**SOURCE PASSAGE**
-- START --

SQL is deceptively simple—basic queries are easy, but solving complex business problems requires advanced patterns. From self-joins to window functions, mastering these techniques transforms how you approach data challenges. This guide covers essential advanced SQL patterns from a senior developer's perspective.
Why Advanced SQL Matters
Mastering advanced SQL enables:
- Performance: Move logic to the database where it's fastest
- Simplicity: Replace application code with single queries
- Reliability: Database-level operations are atomic
- Analysis: Complex reporting without data export
- Efficiency: Reduce network round-trips
Correlated Subqueries
Get Top N Per Group
Find the top 15% of sales per region and week:
-- MS Access/MySQL pattern
SELECT *
FROM sales_by_shops_weekly AS sbs
LEFT JOIN shops_count_weekly AS sc
ON sbs.group_id = sc.group_id
AND sbs.week = sc.week
WHERE (
SELECT COUNT(*)
FROM sales_by_shops_weekly AS sbs2
WHERE sbs2.sold > sbs.sold
AND sbs2.week = sbs.week
AND sbs2.group_id = sbs.group_id
) < sc.shops_count * 15 / 100;
This pattern: 1. Counts how many rows have higher sales than the current row 2. Keeps rows where that count is less than 15% of total shops 3. Effectively returns the top 15% performers
Find Rows Without Matching Related Records
-- Find customers with no orders
SELECT c.*
FROM customers c
WHERE NOT EXISTS (
SELECT 1
FROM orders o
WHERE o.customer_id = c.id
);
-- Alternative using LEFT JOIN
SELECT c.*
FROM customers c
LEFT JOIN orders o ON o.customer_id = c.id
WHERE o.id IS NULL;
Window Functions
Window functions perform calculations across related rows without collapsing them.

-- END --

**PROMPT A**
In the advanced SQL guide, how does the top-N-per-group query end up returning only the top 15% of sales per region and week? Answer in one to three sentences.
**PROMPT B**
Can you write out the advanced SQL guide from "SQL is deceptively" to "senior developer's perspective."?

**MATERIAL PROVIDED**
-- START --

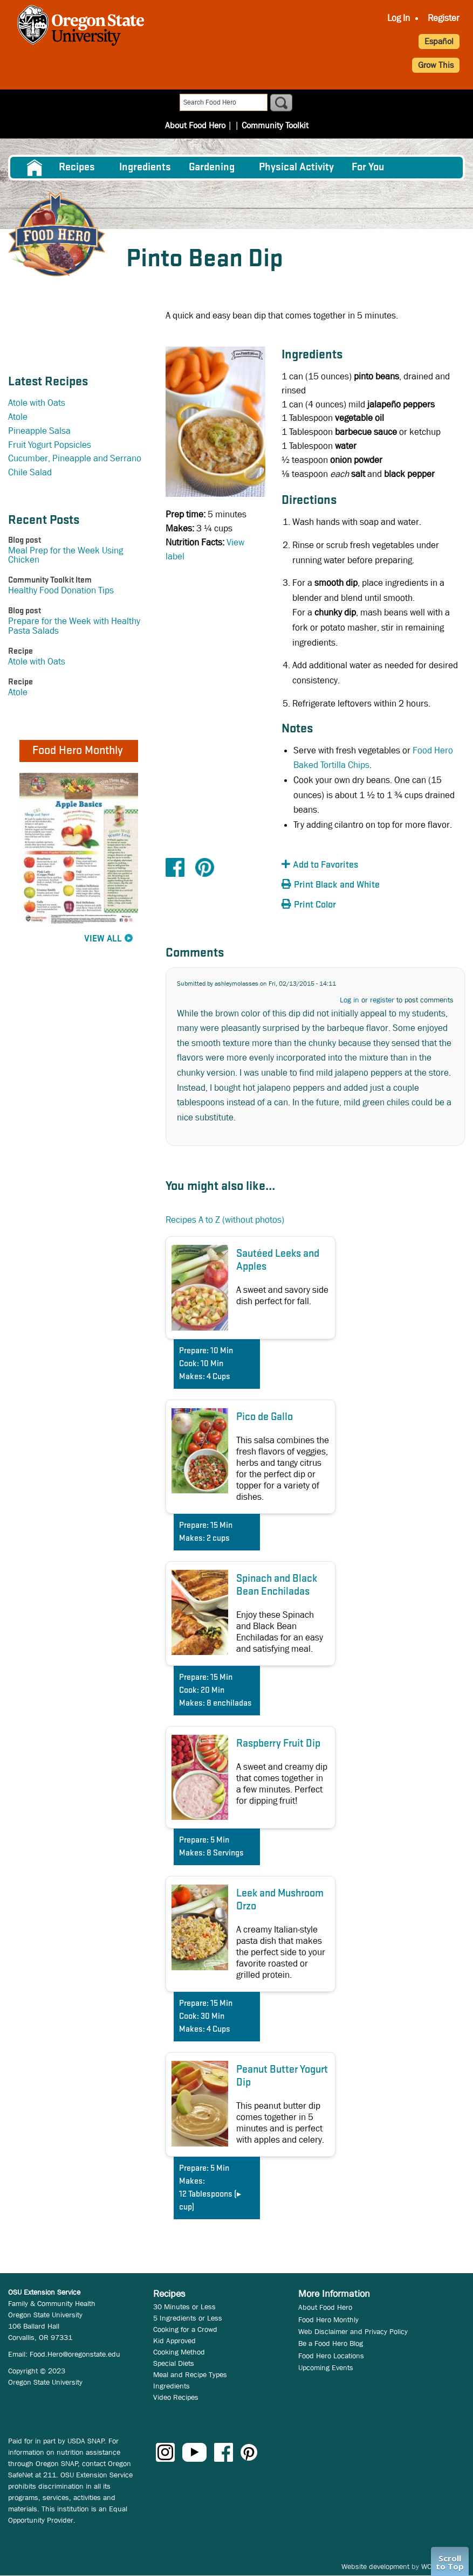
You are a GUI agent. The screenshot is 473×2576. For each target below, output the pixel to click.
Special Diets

-- END --

**TASK ANSWER A**
For each row, the subquery counts how many rows in the same group and week have higher sales than that row. The query keeps a row only when that count is less than 15% of the total shops, so the result is the top 15% of performers.

**TASK ANSWER B**
SQL is deceptively simple—basic queries are easy, but solving complex business problems requires advanced patterns. From self-joins to window functions, mastering these techniques transforms how you approach data challenges. This guide covers essential advanced SQL patterns from a senior developer's perspective.